This article first appeared in the Winter 2016 edition of Herizons magazine. By Jackie McVicar
Guatemala has had its share of political turmoil in the past six months. In April, the UN-mandated International Commission Against Impunity in Guatemala uncovered a customs fraud ring involving high ranking public servants and elected politicians who had stolen tens of millions of dollars of potential state revenue. People from the small Central American country were outraged and spontaneous protests sparked a grassroots movement calling for the resignations of those involved – a courageous act in a country where decades of internal armed conflict led to a genocide against the civilian population.
Sandra Moran was one of the people who took to the streets with her drum. Over twenty years ago, as part of an activist music group, Moran had denounced state violence during a US-backed war against communism. When military death squads began threatening and killing people close to her, she was forced into exile in Nicaragua, Mexico and Canada before returning to Guatemala for good in 2004. Back home, Moran became a fierce and dedicated LGBT activist and one of the most visible faces of the feminist movement, working to publicly denounce the impunity, fear and violence that is used as a political strategy to oppress Guatemalans struggling for social justice.
Ten days after the customs fraud scandal broke, a people’s assembly met to analyze the situation, and Moran was there. “This wasn’t a new crisis, it uncovered corruption that touched one institution…but this was a state crisis.” Moran notes that public institutions have been co-opted to serve private interests in Guatemala. “We need to create a constitution where we recognize our pluri-nationality and an economy not just based on capital.Obviously, this is a big challenge.” After the assembly, Moran was asked to run as congresswomen in the September 6 elections.

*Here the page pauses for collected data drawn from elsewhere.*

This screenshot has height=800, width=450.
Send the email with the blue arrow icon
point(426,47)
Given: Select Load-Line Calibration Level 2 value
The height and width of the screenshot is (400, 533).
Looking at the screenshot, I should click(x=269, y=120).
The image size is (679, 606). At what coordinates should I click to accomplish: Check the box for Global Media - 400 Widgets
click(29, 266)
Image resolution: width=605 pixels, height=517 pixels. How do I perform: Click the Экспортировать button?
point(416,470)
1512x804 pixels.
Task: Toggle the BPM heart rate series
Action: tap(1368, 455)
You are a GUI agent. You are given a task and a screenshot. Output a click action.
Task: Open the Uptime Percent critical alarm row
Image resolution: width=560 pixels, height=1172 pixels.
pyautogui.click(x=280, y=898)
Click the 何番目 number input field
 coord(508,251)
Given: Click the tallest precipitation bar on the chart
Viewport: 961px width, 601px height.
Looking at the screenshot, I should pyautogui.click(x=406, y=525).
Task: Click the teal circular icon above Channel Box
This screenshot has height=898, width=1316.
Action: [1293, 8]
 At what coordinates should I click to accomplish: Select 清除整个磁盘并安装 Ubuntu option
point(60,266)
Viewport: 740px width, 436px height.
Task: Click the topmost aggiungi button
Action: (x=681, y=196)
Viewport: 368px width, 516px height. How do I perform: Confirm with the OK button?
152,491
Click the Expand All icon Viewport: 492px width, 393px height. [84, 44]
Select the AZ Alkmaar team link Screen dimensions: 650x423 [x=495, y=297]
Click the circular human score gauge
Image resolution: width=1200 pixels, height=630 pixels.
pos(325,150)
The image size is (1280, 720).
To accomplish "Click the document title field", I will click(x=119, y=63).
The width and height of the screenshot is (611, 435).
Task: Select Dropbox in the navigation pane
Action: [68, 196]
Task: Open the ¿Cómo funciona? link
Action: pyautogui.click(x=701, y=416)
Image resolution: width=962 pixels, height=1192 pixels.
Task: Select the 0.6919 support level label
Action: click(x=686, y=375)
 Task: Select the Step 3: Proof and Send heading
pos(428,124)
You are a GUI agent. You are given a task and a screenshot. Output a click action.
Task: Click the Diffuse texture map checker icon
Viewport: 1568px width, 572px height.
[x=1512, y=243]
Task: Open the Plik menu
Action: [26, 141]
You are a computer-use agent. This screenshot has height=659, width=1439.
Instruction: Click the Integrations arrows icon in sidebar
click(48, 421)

“At first I said no. But I was encouraged by my friends and family, sister organizations, women I worked with. After consulting with them, I came to the conclusion that it would be a good idea, with their support.” Moran joined the Convergence for Democratic Revolution (CDR), a newly formed political party that brought together feminists, students, farmers and indigenous peoples. “As feminists, we have to identify what we need in a new constitution. It’s the same for others.”
The fraud scandal made it possible for Moran and others to talk about change. Tens of thousands marched throughout the country and hashtags like #ResignNow emerged. Public pressure mounted against elected officials and in May the Vice-President stepped down. “These elections were very contradictory. Everyone wanted them to be stopped to first clean house and then go ahead under other conditions.”
Moran seriously questioned what to do. “People asked us to step down as candidates because we were legitimizing illegitimate elections. I thought maybe that was best. But I didn’t know how. I had already signed agreements with the people I work with, committing to what I would do in congress if elected. And that was hard for me. Because those agreements are a commitment. They weren’t a lie or a part of a political campaign.”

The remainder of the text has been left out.